Everything works great (inserts, updates, deletes/tombstones) until I introduced the schema registry and Avro Schemas to the configuration.

I'm trying to use a schema already defined on the topic that contains nested structures, here is an example of the schema registered on schema registry:

{
  "name": "User",
  "namespace": "com.namespace.models",
  "type": "record",
  "fields": [
    {
      "name": "id",
      "type": "string"
    },
    {
      "default": null,
      "name": "version",
      "type": [
        "null",
        "int"
      ]
    },
    {
      "default": null,
      "name": "address",
      "type": [
        "null",
        {
          "fields": [
            {
              "default": null,
              "name": "street",
              "type": [
                "null",
                "string"
              ]
            },
            {
              "default": null,
              "name": "city",
              "type": [
                "null",
                "string"
              ]
            }
          ],
          "name": "Address",
          "namespace": "com.myothernamespace.models",
          "type": "record"
        }
      ]
    },
    {
      "default": null,
      "name": "otherAddress",
      "type": [
        "null",
        "com.myothernamespace.models.Address"
      ]
    }
  ]
}

When the connector tries to write to the topic it fails on the AvroConverter with the following exception

Caused by: org.apache.kafka.connect.errors.DataException: Failed to serialize Avro data from topic..

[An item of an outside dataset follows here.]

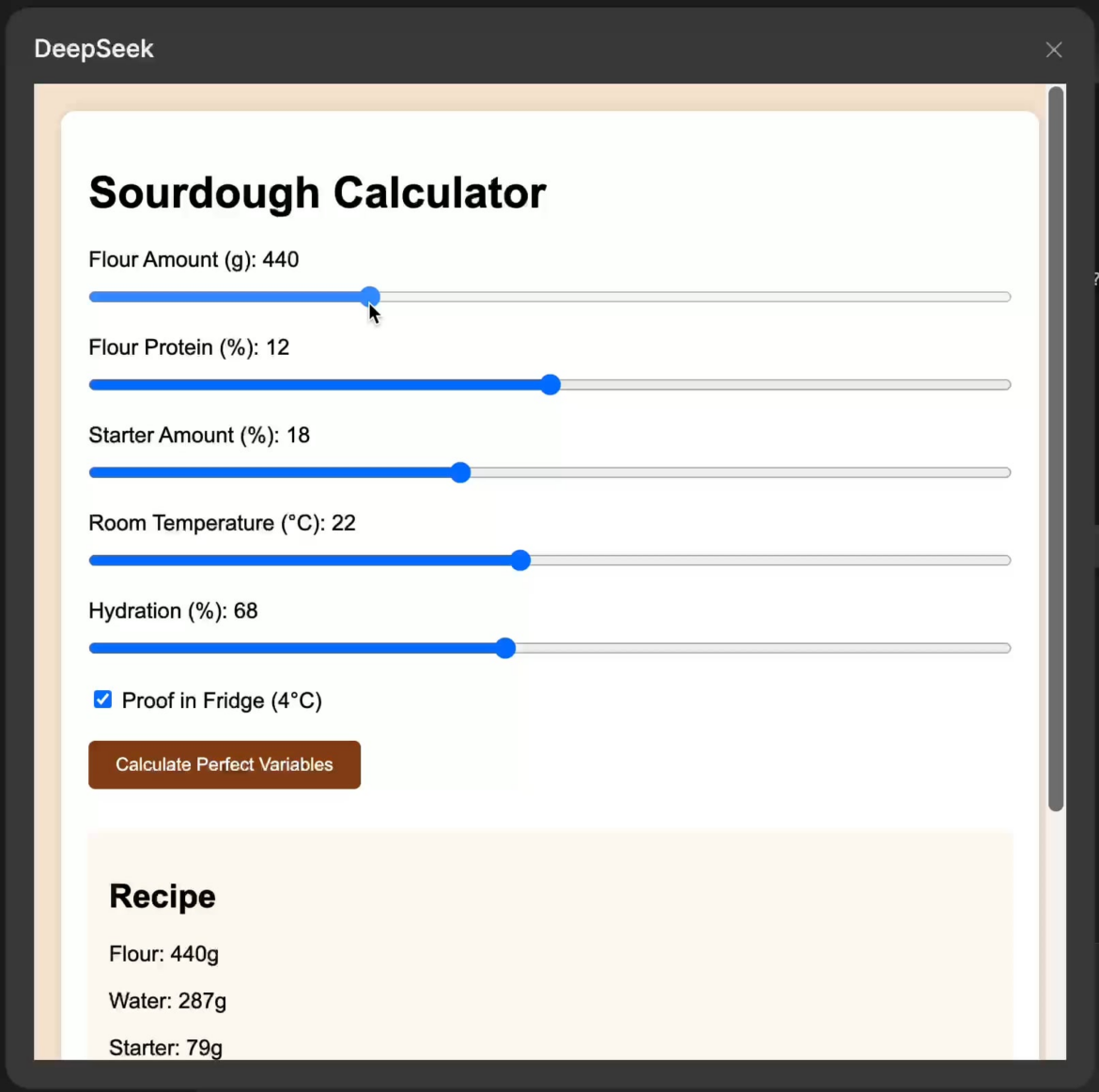Click the Sourdough Calculator heading
The image size is (1099, 1092).
[x=317, y=192]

I can see in the logs that the connector tries to produce the record using a different schema, not using the correct namespace of the nested structure (address). Also it fails on serializing the otherAddress field as it is null on the mongo collection and it outputs as a union (null, string) on the AvroConverter produced schema. It should be a union of null, Address.

Looking at the ID field it fails as well as the produced schema defines it as optional.

This causes a mismatch on the Schema registered on the Schema Registry and the schema that the producer is trying to use.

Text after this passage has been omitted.